** start of Input records **

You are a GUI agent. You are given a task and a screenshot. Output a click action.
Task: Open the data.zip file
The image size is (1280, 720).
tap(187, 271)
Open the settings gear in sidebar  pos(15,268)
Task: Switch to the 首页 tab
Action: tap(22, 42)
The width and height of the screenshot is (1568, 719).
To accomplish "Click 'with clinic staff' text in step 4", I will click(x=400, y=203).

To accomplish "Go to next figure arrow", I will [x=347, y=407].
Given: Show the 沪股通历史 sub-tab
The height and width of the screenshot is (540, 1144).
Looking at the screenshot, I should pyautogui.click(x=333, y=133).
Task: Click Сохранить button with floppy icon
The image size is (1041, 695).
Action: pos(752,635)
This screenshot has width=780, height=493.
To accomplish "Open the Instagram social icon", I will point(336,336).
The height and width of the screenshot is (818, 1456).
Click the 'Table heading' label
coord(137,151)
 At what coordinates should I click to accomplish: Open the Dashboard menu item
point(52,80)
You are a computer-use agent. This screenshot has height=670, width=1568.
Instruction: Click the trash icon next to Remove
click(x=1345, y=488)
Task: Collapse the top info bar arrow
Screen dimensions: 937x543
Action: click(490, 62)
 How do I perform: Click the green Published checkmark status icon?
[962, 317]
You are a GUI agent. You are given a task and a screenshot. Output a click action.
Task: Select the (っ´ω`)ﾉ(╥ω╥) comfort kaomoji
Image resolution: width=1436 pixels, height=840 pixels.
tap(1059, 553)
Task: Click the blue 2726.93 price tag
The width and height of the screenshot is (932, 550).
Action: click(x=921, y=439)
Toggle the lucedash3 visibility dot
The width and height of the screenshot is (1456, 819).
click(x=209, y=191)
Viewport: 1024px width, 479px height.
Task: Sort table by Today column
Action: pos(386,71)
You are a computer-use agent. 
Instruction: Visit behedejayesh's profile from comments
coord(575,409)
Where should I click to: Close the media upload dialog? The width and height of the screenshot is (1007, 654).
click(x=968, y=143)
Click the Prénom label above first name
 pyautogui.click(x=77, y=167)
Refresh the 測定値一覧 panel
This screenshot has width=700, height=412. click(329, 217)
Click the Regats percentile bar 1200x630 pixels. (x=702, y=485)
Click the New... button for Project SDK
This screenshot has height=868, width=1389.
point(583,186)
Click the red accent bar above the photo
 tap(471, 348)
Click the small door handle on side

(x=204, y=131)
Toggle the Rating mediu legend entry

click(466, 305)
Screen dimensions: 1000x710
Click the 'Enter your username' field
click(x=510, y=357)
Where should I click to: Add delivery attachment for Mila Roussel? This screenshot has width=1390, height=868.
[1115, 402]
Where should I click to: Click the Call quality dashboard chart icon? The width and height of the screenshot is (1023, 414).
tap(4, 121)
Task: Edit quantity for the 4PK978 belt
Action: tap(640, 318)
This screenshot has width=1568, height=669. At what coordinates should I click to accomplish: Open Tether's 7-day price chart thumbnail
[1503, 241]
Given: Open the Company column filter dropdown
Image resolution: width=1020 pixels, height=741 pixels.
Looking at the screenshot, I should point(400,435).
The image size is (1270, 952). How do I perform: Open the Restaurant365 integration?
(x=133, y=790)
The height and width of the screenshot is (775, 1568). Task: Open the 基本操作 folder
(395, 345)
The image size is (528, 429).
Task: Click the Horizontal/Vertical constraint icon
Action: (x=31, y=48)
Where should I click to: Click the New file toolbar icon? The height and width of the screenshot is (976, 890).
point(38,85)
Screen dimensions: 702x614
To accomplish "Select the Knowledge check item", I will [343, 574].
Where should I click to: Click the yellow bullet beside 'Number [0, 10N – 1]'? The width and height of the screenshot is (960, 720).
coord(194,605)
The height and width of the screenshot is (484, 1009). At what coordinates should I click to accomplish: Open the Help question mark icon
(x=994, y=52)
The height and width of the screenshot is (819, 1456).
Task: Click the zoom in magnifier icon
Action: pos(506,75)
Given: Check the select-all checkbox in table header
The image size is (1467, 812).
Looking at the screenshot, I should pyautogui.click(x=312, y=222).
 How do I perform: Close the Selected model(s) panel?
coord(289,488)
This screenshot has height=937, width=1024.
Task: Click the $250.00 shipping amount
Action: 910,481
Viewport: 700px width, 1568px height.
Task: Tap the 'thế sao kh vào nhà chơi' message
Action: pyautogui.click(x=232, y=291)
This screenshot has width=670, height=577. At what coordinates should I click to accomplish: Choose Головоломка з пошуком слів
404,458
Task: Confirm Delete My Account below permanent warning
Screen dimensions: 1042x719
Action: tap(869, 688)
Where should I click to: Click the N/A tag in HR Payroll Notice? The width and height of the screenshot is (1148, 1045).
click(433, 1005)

** end of Input records **

▶ _Instruction_: Please print all of the material above again, line for line, with no changes.

▶ _Response to the task_:
You are a GUI agent. You are given a task and a screenshot. Output a click action.
Task: Open the data.zip file
The image size is (1280, 720).
tap(187, 271)
Open the settings gear in sidebar  pos(15,268)
Task: Switch to the 首页 tab
Action: tap(22, 42)
The width and height of the screenshot is (1568, 719).
To accomplish "Click 'with clinic staff' text in step 4", I will click(x=400, y=203).

To accomplish "Go to next figure arrow", I will [x=347, y=407].
Given: Show the 沪股通历史 sub-tab
The height and width of the screenshot is (540, 1144).
Looking at the screenshot, I should pyautogui.click(x=333, y=133).
Task: Click Сохранить button with floppy icon
The image size is (1041, 695).
Action: pos(752,635)
This screenshot has width=780, height=493.
To accomplish "Open the Instagram social icon", I will point(336,336).
The height and width of the screenshot is (818, 1456).
Click the 'Table heading' label
coord(137,151)
 At what coordinates should I click to accomplish: Open the Dashboard menu item
point(52,80)
You are a computer-use agent. This screenshot has height=670, width=1568.
Instruction: Click the trash icon next to Remove
click(x=1345, y=488)
Task: Collapse the top info bar arrow
Screen dimensions: 937x543
Action: click(490, 62)
 How do I perform: Click the green Published checkmark status icon?
[962, 317]
You are a GUI agent. You are given a task and a screenshot. Output a click action.
Task: Select the (っ´ω`)ﾉ(╥ω╥) comfort kaomoji
Image resolution: width=1436 pixels, height=840 pixels.
tap(1059, 553)
Task: Click the blue 2726.93 price tag
The width and height of the screenshot is (932, 550).
Action: click(x=921, y=439)
Toggle the lucedash3 visibility dot
The width and height of the screenshot is (1456, 819).
click(x=209, y=191)
Viewport: 1024px width, 479px height.
Task: Sort table by Today column
Action: pos(386,71)
You are a computer-use agent. 
Instruction: Visit behedejayesh's profile from comments
coord(575,409)
Where should I click to: Close the media upload dialog? The width and height of the screenshot is (1007, 654).
click(x=968, y=143)
Click the Prénom label above first name
 pyautogui.click(x=77, y=167)
Refresh the 測定値一覧 panel
This screenshot has width=700, height=412. click(329, 217)
Click the Regats percentile bar 1200x630 pixels. (x=702, y=485)
Click the New... button for Project SDK
This screenshot has height=868, width=1389.
point(583,186)
Click the red accent bar above the photo
 tap(471, 348)
Click the small door handle on side

(x=204, y=131)
Toggle the Rating mediu legend entry

click(466, 305)
Screen dimensions: 1000x710
Click the 'Enter your username' field
click(x=510, y=357)
Where should I click to: Add delivery attachment for Mila Roussel? This screenshot has width=1390, height=868.
[1115, 402]
Where should I click to: Click the Call quality dashboard chart icon? The width and height of the screenshot is (1023, 414).
tap(4, 121)
Task: Edit quantity for the 4PK978 belt
Action: tap(640, 318)
This screenshot has width=1568, height=669. At what coordinates should I click to accomplish: Open Tether's 7-day price chart thumbnail
[1503, 241]
Given: Open the Company column filter dropdown
Image resolution: width=1020 pixels, height=741 pixels.
Looking at the screenshot, I should point(400,435).
The image size is (1270, 952). How do I perform: Open the Restaurant365 integration?
(x=133, y=790)
The height and width of the screenshot is (775, 1568). Task: Open the 基本操作 folder
(395, 345)
The image size is (528, 429).
Task: Click the Horizontal/Vertical constraint icon
Action: (x=31, y=48)
Where should I click to: Click the New file toolbar icon? The height and width of the screenshot is (976, 890).
point(38,85)
Screen dimensions: 702x614
To accomplish "Select the Knowledge check item", I will [343, 574].
Where should I click to: Click the yellow bullet beside 'Number [0, 10N – 1]'? The width and height of the screenshot is (960, 720).
coord(194,605)
The height and width of the screenshot is (484, 1009). At what coordinates should I click to accomplish: Open the Help question mark icon
(x=994, y=52)
The height and width of the screenshot is (819, 1456).
Task: Click the zoom in magnifier icon
Action: pos(506,75)
Given: Check the select-all checkbox in table header
The image size is (1467, 812).
Looking at the screenshot, I should pyautogui.click(x=312, y=222).
 How do I perform: Close the Selected model(s) panel?
coord(289,488)
This screenshot has height=937, width=1024.
Task: Click the $250.00 shipping amount
Action: 910,481
Viewport: 700px width, 1568px height.
Task: Tap the 'thế sao kh vào nhà chơi' message
Action: pyautogui.click(x=232, y=291)
This screenshot has width=670, height=577. At what coordinates should I click to accomplish: Choose Головоломка з пошуком слів
404,458
Task: Confirm Delete My Account below permanent warning
Screen dimensions: 1042x719
Action: tap(869, 688)
Where should I click to: Click the N/A tag in HR Payroll Notice? The width and height of the screenshot is (1148, 1045).
click(433, 1005)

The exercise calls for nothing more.